Prese il pugnale, nel suo fodero decorato da disegni dorati, appariva un'arma innocua, una lama che nella mani di una ragazzina non avrebbe potuto mai far del male. Una delle pietre azzurre fu attraversata da un barlume di luce.
Iethan era entrato in silenzio. Il tramonto lasciava ormai il posto alla notte colorando le superfici di un indaco spento.
-Hai deciso?-
-Sì.- Iethan si mise a terra con le gambe incrociate, di fronte a lei, appoggiata al letto. -Andrò da sola.-
Lui sospirò. -Non è mai stata una decisione per te, vero? E' sempre stata l'unica via, fin dal primo incontro.-
-Non capisco.-
-Lasciati aiutare, pensi che non sappia a cosa vado incontro?- le prese una spalla ed abbassò il volto per incontrare i suoi occhi, fissi sul pavimento ligneo.

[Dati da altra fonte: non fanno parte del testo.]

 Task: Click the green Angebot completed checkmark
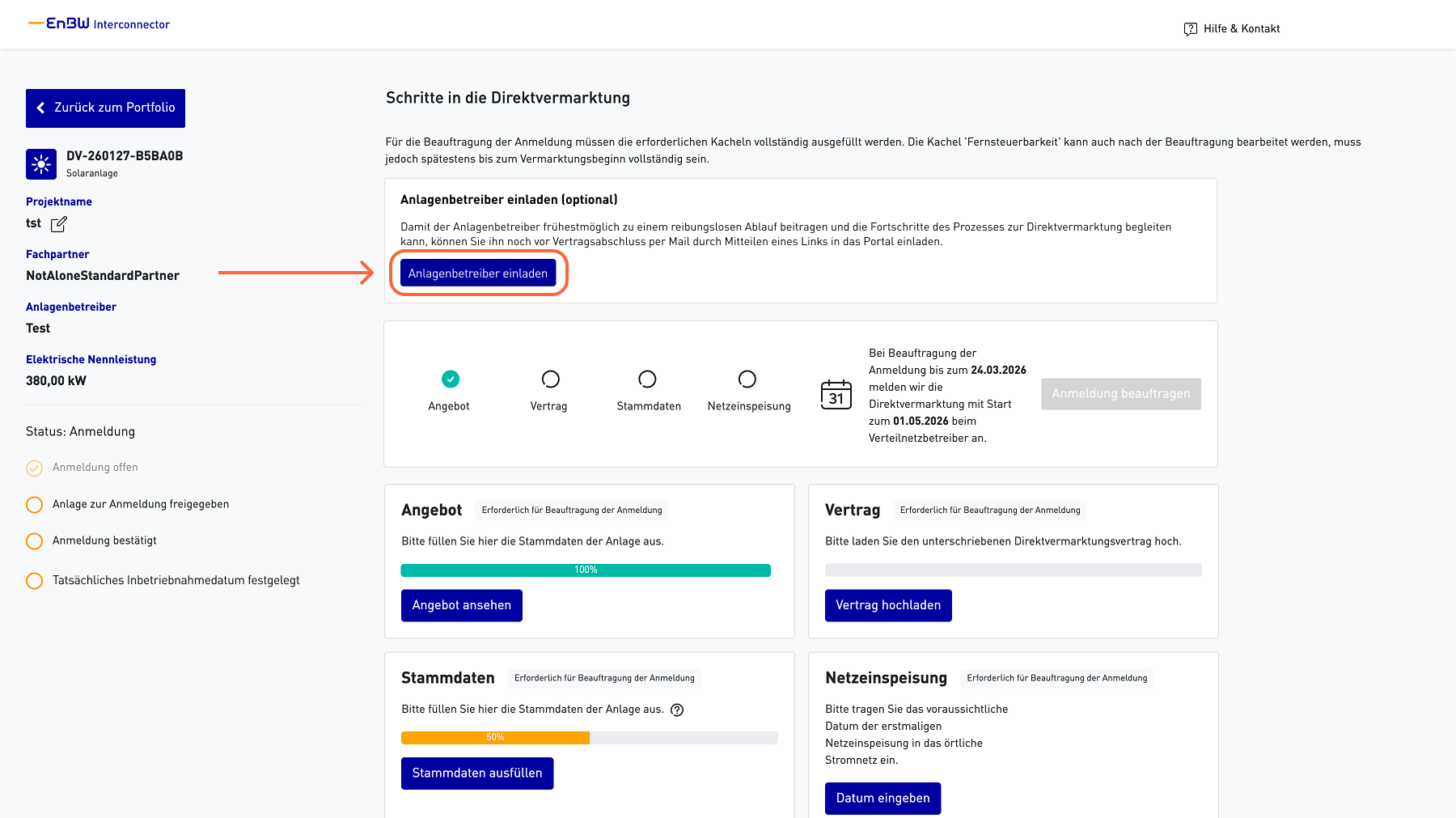451,379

-Non voglio perdere più nessuno. Non voglio vedere soffrire, non posso andare avanti se ogni notte il passato ritorna ogni volta più doloroso. Non saprei come rialzarmi se succedesse qualcosa a te, o a Ril, o a Erwan.- disse lei, quasi in un mormorio.
-Sei più forte di quanto tu ora creda. Lascia che venga con te, ora sono un vero e proprio mago, per diventare guaritore dovrò far qualche anno di pratica, ma questo posso anche rimandarlo. Non sono legato qui in alcun modo.-
-E Gelil? Cosa penserà?-
-Io e Gelil non parliamo molto da quando è successo … beh, quello che è successo a Ren. Lei ha iniziato a frequentarlo, così ci vediamo ancora meno. Ultimamente viene una volta o due a settimana. Penso che se partissi la libererei di un peso.-
-Non dire così, lei ti vuole bene, insomma, ti ha cresciuto.-
-Già, e forse è arrivato il momento che lasci il nido, giusto? Meglio tardi che mai.-    
-Sappi che non te lo perdonerò.-
Sul viso di Iethan si dipinse un sorriso.

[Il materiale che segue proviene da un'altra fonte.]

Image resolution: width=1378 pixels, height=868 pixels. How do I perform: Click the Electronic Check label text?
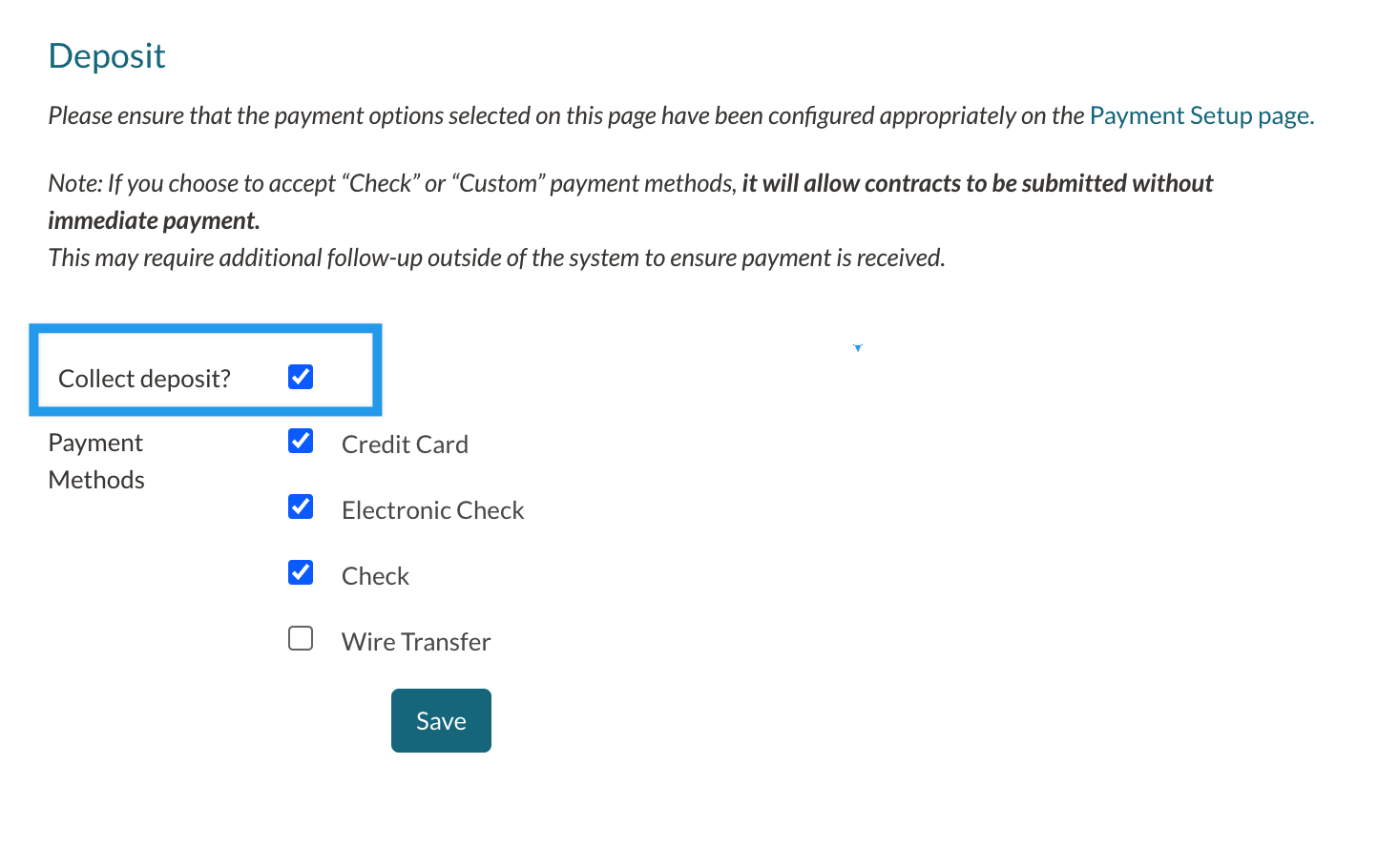[x=432, y=510]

-Partiremo questa notte. Andrò io per prima, e dopo un'ora, mi raggiungerai.-
-Qual è la nostra meta?-     
-Sorpresa.-
 
Dopo aver consultato attentamente la mappa dei Territori d'Oriente, Alhira decise di muoversi verso Nord, puntando in direzione di Olniar, un villaggio posto sul limitare della foresta, laddove i terreni rocciosi incontravano la morbidezza della terra solcata da radici di alberi secolari. Iethan avrebbe portato con sé le provviste ed i propri oggetti personali, mentre lei avrebbe trasportato il resto, in modo da avere un carico più leggero che le permettesse più movimento. Era Alhira che, in caso di necessità, avrebbe dovuto combattere, e Iethan, essendo agile come un tronco, l'avrebbe aiutata con la magia.
-Hai avvertito Gelil?-
-Andrò da lei quando tu sarai già partita.- rispose lui mettendo via una lunga tunica nera.
-Mi dispiace.-
-Di cosa?-
-E' colpa mia se il vostro rapporto è cambiato. Se non avessi …-
-Non è vero, Alhira. Non l'avrei appoggiata comunque se avesse voluto iniziare un relazione con Ren, quell'uomo non mi è mai parso una persona di cui fidarsi. Da quando ha voluto aggredirti, beh, ha confermato tutte le mie ipotesi.- la interruppe.
Alhira non aggiunse altro e con grazia si avvolse nel mantello scuro come l'ombra.
-Tra un'ora, al salice. Ti aspetto, avventuriero.- gli fece l'occhiolino aprendo una finestra che dava su una zona poco visibile della strada, vicina ad un'altra parete priva di aperture di un'abitazione più grande.
-Fai attenzione.- gli sussurrò Iethan sorridendo.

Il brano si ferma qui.